• [Prompt]
Give back all of the data below, word for word and line for line, without changing anything.

• [Material]
□ □ □ □ □ □ □

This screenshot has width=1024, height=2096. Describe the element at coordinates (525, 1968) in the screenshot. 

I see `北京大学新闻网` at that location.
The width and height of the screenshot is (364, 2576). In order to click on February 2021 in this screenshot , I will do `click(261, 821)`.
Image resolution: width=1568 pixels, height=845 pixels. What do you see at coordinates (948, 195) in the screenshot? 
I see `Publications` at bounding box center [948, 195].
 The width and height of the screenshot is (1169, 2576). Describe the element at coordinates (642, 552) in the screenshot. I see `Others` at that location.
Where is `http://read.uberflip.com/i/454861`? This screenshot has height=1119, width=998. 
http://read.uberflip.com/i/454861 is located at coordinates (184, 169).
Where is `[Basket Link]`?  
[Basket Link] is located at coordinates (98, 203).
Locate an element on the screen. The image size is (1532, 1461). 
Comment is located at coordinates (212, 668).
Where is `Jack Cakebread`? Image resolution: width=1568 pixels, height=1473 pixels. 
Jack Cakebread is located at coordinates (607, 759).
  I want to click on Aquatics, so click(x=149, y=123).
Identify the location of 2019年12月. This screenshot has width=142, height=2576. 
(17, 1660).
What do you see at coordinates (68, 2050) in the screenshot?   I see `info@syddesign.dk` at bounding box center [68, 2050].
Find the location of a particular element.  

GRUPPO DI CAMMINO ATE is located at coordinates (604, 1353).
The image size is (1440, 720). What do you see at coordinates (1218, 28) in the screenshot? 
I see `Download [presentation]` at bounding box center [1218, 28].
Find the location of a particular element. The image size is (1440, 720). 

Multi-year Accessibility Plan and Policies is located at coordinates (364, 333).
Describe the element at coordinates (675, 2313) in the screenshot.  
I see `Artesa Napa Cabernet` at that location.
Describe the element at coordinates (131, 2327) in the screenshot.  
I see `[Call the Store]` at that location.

□ □ □ □ □ □ □

• [Expected answer]
This screenshot has width=1024, height=2096. Describe the element at coordinates (525, 1968) in the screenshot. 

I see `北京大学新闻网` at that location.
The width and height of the screenshot is (364, 2576). In order to click on February 2021 in this screenshot , I will do `click(261, 821)`.
Image resolution: width=1568 pixels, height=845 pixels. What do you see at coordinates (948, 195) in the screenshot? 
I see `Publications` at bounding box center [948, 195].
 The width and height of the screenshot is (1169, 2576). Describe the element at coordinates (642, 552) in the screenshot. I see `Others` at that location.
Where is `http://read.uberflip.com/i/454861`? This screenshot has height=1119, width=998. 
http://read.uberflip.com/i/454861 is located at coordinates (184, 169).
Where is `[Basket Link]`?  
[Basket Link] is located at coordinates (98, 203).
Locate an element on the screen. The image size is (1532, 1461). 
Comment is located at coordinates (212, 668).
Where is `Jack Cakebread`? Image resolution: width=1568 pixels, height=1473 pixels. 
Jack Cakebread is located at coordinates (607, 759).
  I want to click on Aquatics, so click(x=149, y=123).
Identify the location of 2019年12月. This screenshot has width=142, height=2576. 
(17, 1660).
What do you see at coordinates (68, 2050) in the screenshot?   I see `info@syddesign.dk` at bounding box center [68, 2050].
Find the location of a particular element.  

GRUPPO DI CAMMINO ATE is located at coordinates (604, 1353).
The image size is (1440, 720). What do you see at coordinates (1218, 28) in the screenshot? 
I see `Download [presentation]` at bounding box center [1218, 28].
Find the location of a particular element. The image size is (1440, 720). 

Multi-year Accessibility Plan and Policies is located at coordinates (364, 333).
Describe the element at coordinates (675, 2313) in the screenshot.  
I see `Artesa Napa Cabernet` at that location.
Describe the element at coordinates (131, 2327) in the screenshot.  
I see `[Call the Store]` at that location.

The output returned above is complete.